International Airlines Group (IAG), ITV (ITV), Rightmove (RMV), house prices, Greencore (GNC) and Bakkavor (BAKK)
International Airlines Group (IAG) reported third-quarter earnings that were slightly below analysts’ expectations.
The parent group of British Airways, Iberia and Aer Lingus reported flat revenue of €9.3bn for the quarter, and a 2 per cent increase in adjusted operating profit to €2bn. Reported net profit fell by 2 per cent to €1.4bn.
The main cause was the North American market, where revenue per available seat kilometre fell by 7 per cent – in part due to capacity additions.

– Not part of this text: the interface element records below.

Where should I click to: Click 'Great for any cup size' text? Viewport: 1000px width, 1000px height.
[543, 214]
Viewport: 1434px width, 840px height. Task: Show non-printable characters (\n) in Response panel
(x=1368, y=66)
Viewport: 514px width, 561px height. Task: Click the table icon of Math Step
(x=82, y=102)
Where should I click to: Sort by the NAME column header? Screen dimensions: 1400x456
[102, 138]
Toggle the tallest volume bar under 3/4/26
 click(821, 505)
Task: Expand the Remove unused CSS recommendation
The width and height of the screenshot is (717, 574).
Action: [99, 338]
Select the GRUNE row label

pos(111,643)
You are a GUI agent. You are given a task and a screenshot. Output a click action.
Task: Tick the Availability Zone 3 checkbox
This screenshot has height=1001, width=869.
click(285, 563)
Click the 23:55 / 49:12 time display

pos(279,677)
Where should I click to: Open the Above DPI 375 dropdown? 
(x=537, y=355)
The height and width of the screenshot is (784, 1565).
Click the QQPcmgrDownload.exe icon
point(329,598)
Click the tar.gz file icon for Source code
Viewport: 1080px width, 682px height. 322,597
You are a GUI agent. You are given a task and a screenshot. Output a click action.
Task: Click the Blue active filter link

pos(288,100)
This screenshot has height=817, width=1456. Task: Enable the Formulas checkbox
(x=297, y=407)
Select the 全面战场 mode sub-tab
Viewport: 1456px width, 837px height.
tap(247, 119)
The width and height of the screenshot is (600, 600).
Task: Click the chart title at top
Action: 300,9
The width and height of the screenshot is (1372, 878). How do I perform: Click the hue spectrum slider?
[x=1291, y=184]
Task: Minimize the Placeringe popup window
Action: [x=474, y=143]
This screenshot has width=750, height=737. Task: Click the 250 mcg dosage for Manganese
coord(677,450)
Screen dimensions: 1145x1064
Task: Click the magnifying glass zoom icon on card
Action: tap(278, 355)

Although full-year guidance was left unchanged, the company’s shares fell by 7 per cent. They are still up by about 30 per cent since the start of the year, though. MF
ITV (ITV) has confirmed it is in early stage talks with Sky to sell its media and entertainment business in a deal worth £1.6bn.
The media and entertainment business consists of ITV’s free-to-air TV channels and its streaming service, ITVX. It does not include the ITV Studios business, which has been the subject of previous takeover discussions. It makes programmes such as Love Island and Britain’s Got Talent, which air on its broadcasting channels, but it also sells to streaming platforms.
Yesterday, ITV reported that its studios arm remained on track to hit full-year targets after growing third-quarter revenue by 11 per cent to £1.35bn. Revenue in the media and entertainment business fell by 5 per cent, though, with chief executive Carolyn McCall blaming uncertainty around the forthcoming budget for a slowing of advertising spend.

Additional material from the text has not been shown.